The fastest way to send cash online to Indonesia is through Ria Money Transfer’s fast service. Ria Money Transfer is the cheapest reasonable option you have if speed is your first concern. With Ria Money Transfer’s fast option, you can expect your money to reach its Indonesian destination in a matter of minutes. Ria money transfer also offers a great deal financially, especially given its speed.
The cheapest way to transfer cash online to Indonesia is through OFX. OFX does not charge any stated fees, and their hidden currency conversion costs are also quite low when compared to other options available to you.
Remember, with OFX, you must send a minimum amount of money with each transaction. If you want to save as much money as possible, you have to send more money at once. OFX has conversion rates that start around 1% if you’re sending their minimum requirements. From here, the more money you send at once, the closer you get to their lower 0.4% rates.

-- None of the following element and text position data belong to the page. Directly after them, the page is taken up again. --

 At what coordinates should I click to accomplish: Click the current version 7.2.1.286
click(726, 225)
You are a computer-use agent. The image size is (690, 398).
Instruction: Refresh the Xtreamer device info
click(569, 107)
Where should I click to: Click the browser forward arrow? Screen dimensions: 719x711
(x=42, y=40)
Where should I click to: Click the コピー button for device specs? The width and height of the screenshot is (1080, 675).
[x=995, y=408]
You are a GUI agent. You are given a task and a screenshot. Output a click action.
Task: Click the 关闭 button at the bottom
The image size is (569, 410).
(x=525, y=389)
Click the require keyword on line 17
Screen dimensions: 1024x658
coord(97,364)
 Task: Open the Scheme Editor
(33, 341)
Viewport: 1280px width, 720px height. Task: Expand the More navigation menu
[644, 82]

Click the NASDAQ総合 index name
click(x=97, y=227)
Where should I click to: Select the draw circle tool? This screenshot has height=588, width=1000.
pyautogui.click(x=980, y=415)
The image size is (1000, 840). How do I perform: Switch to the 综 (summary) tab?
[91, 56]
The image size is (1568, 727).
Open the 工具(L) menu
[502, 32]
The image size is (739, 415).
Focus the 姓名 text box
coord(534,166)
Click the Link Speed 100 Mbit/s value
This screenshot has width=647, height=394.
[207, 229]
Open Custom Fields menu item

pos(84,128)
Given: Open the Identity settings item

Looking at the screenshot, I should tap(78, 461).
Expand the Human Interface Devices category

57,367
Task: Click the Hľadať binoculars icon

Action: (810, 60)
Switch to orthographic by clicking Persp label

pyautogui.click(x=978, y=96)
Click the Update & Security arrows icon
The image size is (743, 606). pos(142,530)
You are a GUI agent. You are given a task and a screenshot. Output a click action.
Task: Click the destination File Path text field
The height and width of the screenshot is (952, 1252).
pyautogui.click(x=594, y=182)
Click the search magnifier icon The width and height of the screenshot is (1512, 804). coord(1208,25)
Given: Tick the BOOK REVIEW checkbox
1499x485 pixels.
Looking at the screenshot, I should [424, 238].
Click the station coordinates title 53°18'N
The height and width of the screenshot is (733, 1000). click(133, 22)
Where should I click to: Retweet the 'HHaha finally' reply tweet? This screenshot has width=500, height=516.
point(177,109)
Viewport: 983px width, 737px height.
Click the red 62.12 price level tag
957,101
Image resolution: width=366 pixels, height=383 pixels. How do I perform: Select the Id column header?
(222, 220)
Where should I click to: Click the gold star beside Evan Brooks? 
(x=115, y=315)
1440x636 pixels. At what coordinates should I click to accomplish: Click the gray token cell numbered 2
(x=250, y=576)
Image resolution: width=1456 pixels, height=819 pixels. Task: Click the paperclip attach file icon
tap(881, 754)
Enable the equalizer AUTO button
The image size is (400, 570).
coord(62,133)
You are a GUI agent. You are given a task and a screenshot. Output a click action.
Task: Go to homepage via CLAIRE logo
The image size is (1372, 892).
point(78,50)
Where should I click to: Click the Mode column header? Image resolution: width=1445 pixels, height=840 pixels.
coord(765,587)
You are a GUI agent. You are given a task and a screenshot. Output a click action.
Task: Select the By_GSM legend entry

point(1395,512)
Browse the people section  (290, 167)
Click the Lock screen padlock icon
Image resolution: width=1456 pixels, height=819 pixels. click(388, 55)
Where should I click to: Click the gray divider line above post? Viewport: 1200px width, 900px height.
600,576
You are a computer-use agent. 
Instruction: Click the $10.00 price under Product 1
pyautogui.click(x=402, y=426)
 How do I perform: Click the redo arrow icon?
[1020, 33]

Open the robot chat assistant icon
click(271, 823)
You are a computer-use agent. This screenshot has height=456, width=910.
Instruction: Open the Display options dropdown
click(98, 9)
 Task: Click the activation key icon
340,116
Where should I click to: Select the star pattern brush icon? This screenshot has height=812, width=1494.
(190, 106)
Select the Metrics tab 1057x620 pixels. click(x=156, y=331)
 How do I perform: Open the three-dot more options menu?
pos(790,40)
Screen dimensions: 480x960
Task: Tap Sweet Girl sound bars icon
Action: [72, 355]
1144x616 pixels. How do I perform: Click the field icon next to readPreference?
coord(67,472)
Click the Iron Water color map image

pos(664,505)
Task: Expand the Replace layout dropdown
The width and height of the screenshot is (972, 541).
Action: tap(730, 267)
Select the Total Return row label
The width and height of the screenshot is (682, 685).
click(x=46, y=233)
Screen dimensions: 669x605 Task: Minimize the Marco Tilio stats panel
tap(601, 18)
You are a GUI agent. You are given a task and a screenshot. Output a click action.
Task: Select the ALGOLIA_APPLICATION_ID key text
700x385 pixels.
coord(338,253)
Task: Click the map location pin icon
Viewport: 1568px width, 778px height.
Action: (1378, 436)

If you would prefer to send smaller amounts of money, then TransferWise is in a close second place.
The easiest way to send funds to Indonesia is through TransferWise. With TransferWise, you only need to take a few quick steps to send money. First, you just tap the amount of money that you need to send and the destination. After that, you just pay TransferWise, and they will send your money to its Indonesian destination. The transfer is completed in one or two days
The current exchange rate for the Indonesian Rupiah (IDR) is 14,033.5000 IDR per American Dollar (USD), as of the time this was written. The IDR reached a high of 14,243.5000 IDR per USD, and a low of 13,965.0000 IDR per USD during the last 90 days. The average exchange rate for the IDR was 14,096.2153 IDR per USD during the last 90 days.
The average volatility of the IDR against the USD was 0.32% over the last 90 days. This is a fairly high volatility rate, and the IDR has fluctuated significantly over the course of the last year. You can reasonably expect somewhat serious fluctuations to continue going forward, barring any unforeseen circumstances.
The overall best way to send money online to Indonesia is through TransferWise. TransferWise offers the best overall versatility, and it’s a no-brainer for Indonesia, once you crunch the numbers. TransferWise is also an easier service to use, once it’s all set up, making it the overall best option for sending money online.